» SELECTED EXTRACT
Part documentary, part fever dream, Street Angel follows a wandering singer as she moves through Los Angeles Chinatown and its bus stops, street corners, gift shops, and art galleries, interacting with different passersby and audiences as she sings a refugee song from the 1937 Chinese film Street Angel. The delight of the aging immigrant residents she encounters, who listen to this familiar tune with utmost attention, creates an opening for conversation with an often overlooked group in this rapidly gentrifying neighborhood. Rarely spoken of stories of Chinatown’s past––both onscreen as a backdrop for Hollywood movies and offscreen as a home for the displaced––reveal the pride and resilience of a community looking to an uncertain future.

Street Angel is fueled by the complex and rarely spoken about history of displacement and role-playing in Los Angeles’s Chinatown alongside a visual experiment in reclaiming agency in the Oriental female archetype, a trope of strange delight and exoticism for much of cinematic history. The film captures a moment in time as the neighborhood changes, creating a way for us to remember the joy, ingenuity, and voices of the people who live behind the facade.

I hope the conversations documented in the film invite an opening for further discussions between both the local communities in Chinatown and a broader audience around the world, that the audience’s perception of Chinatown widens and becomes more nuanced, so that what was once strange can be familiar.

» PARTS OF THE EXERCISE
1. In the Street Angel description, why does the delight of the aging immigrant residents matter? Answer in one to three sentences.
2. Reproduce the passage of the Street Angel description starting with "Street Angel is" and going on through "can be familiar.".
3. Answer these questions from the Street Angel description:
(a) In what year was the Chinese film that the refugee song comes from released?
(b) How is the Oriental female archetype characterized?
(c) What change in the audience's perception of Chinatown does the writer hope for?

» DATA SECTION
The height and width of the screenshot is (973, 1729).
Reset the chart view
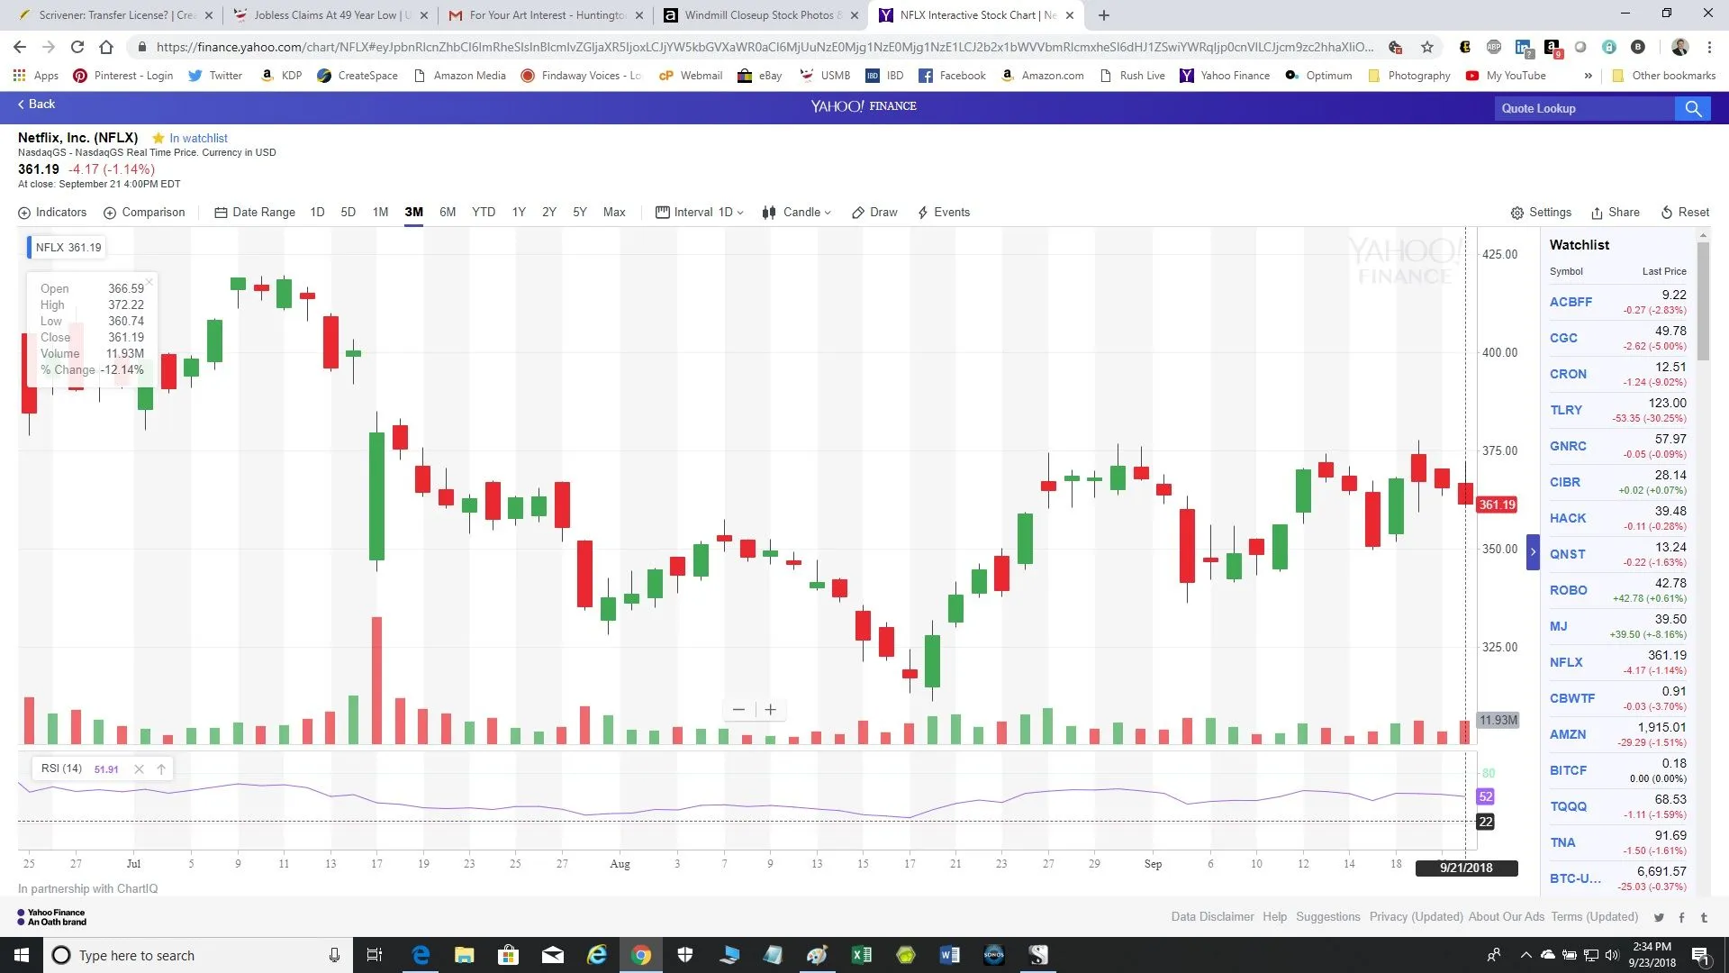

» ANSWERS FOR THE EXERCISE
1. Their delight in hearing the familiar tune creates an opening for conversation with an often overlooked group in the rapidly gentrifying neighborhood.

2.
Street Angel is fueled by the complex and rarely spoken about history of displacement and role-playing in Los Angeles’s Chinatown alongside a visual experiment in reclaiming agency in the Oriental female archetype, a trope of strange delight and exoticism for much of cinematic history. The film captures a moment in time as the neighborhood changes, creating a way for us to remember the joy, ingenuity, and voices of the people who live behind the facade.

I hope the conversations documented in the film invite an opening for further discussions between both the local communities in Chinatown and a broader audience around the world, that the audience’s perception of Chinatown widens and becomes more nuanced, so that what was once strange can be familiar.

3.
(a) 1937
(b) As a trope of strange delight and exoticism for much of cinematic history
(c) That it widens and becomes more nuanced, so that what was once strange can be familiar